For Tea Party evangelists, a Senate victory would be akin to saving the country from a national debt that they say could send us down a losing fiscal spiral.  To Democrats and some moderate Republicans, their uncompromising positions on taxes and government investment in infrastructure and other programs are destructive and inexcusable.  More importantly, if Obama is reelected, and both houses of Congress are heavily influenced by the Tea Party, legislation could grind to a halt.


When the dust settles this fall, the Tea Party will easily be able to claim 20 percent or more of the Senate Republican caucus. “If the Republicans gain a majority, it will be impossible to get anything done without them,” said University of Virginia political analyst Larry J. Sabato. “Mitch McConnell has real diplomatic skills and he’ll need them to bridge all the gaps in his caucus next year if he’s majority leader.”

Sen. Roy Blunt of Missouri, a Mitt Romney supporter, won a Senate GOP leadership post last December over Tea Party favorite Ron Johnson, in what was viewed as a test of the Tea Party strength in the Senate. The secret balloting elevated Blunt, a former House leader who enjoyed McConnell’s backing  to vice chairman of the GOP conference, the fifth-most senior position in the party's caucus.

However, the election was very close – perhaps decided by no more than three votes – and signaled that that the Tea Party was within hailing distance of claiming a Senate GOP leadership post, according to Kirby of FreedomWorks, who has done extensive research on the Tea Party. With three or more new Tea Party senators next year, McConnell might have to struggle to maintain control of the Republican caucus. And a challenge to him from Johnson or some other fresh face in Tea Party ranks would not be out of the question, Kirby said.

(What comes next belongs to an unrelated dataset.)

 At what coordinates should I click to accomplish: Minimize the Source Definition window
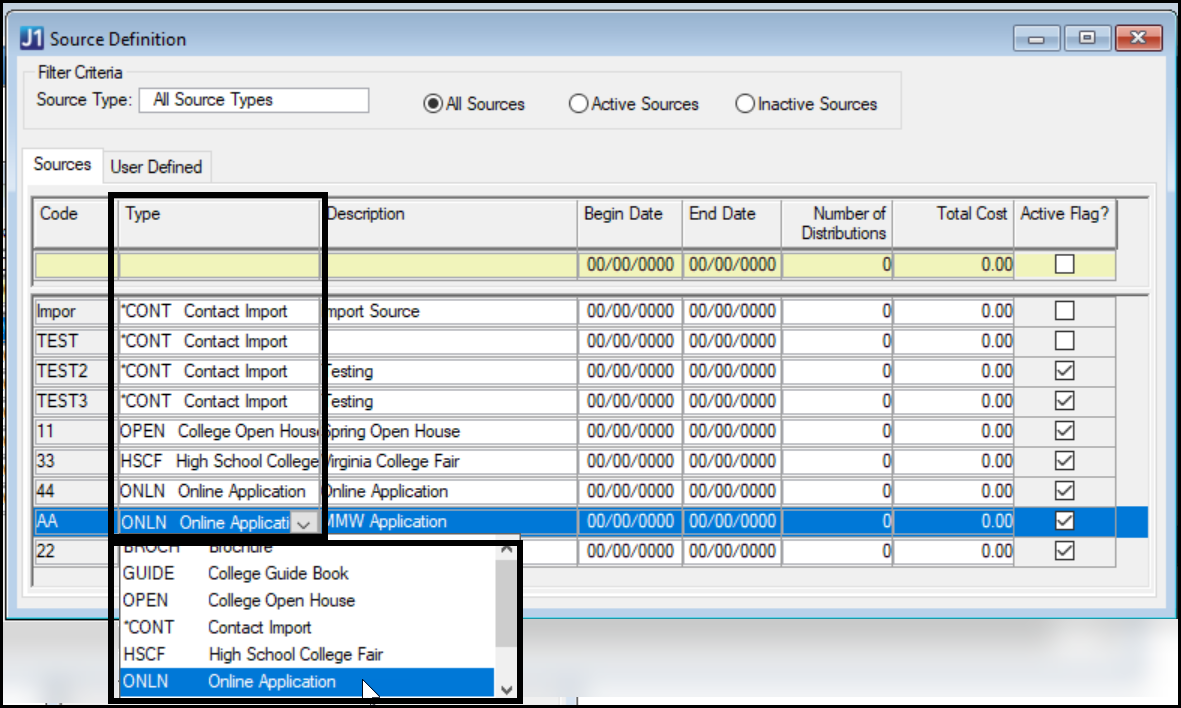coord(1036,39)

Most Tea Partiers have focused on fiscal, not social, issues – cutting spending, ending bailouts, reducing debt, and reforming taxes and entitlements rather than discussing abortion or gay marriage, according to the analysis by Kirby and Emily Ekins at the Reason Foundation, a libertarian organization.

“Even social conservatives and evangelicals within the Tea Party act like libertarians,” Kirby and Ekins said in their report published recently by the Cato Institute. “The Tea Party is upending the conventional wisdom that Republican candidates must placate socially conservative voters to win primaries. Increasingly, Republican candidates must win over Tea Party voters on libertarian economic issues.”

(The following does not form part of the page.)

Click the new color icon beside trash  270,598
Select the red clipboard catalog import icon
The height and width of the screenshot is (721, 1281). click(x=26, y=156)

Historian Craig Shirley describes the rise of the Tea Party as “the most significant development in American politics since the advent of the Reagan Democrat in 1980” and Bill Clinton’s ‘New Democrat’ of 1992.

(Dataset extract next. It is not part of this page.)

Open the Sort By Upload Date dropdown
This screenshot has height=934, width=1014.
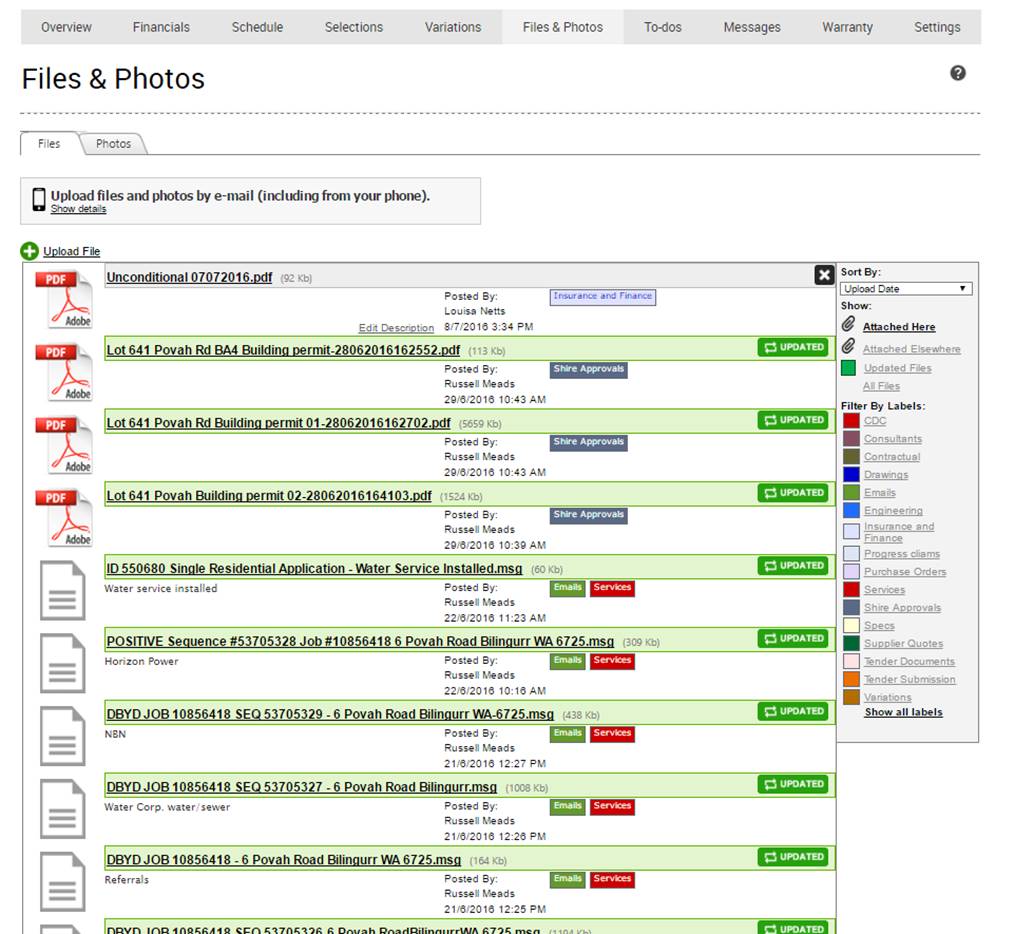pyautogui.click(x=906, y=289)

“As long as they remain a threat, the GOP must at least attempt to adhere to a conservative, populist governing philosophy,” Shirley told The Fiscal Times.  “The counterweight to the outside Tea Party are the inside consultants, telling Republican officeholders quite something different. This is the tension in the party right now. The Tea Party versus transactional GOP consultants and the politicians are in the middle.”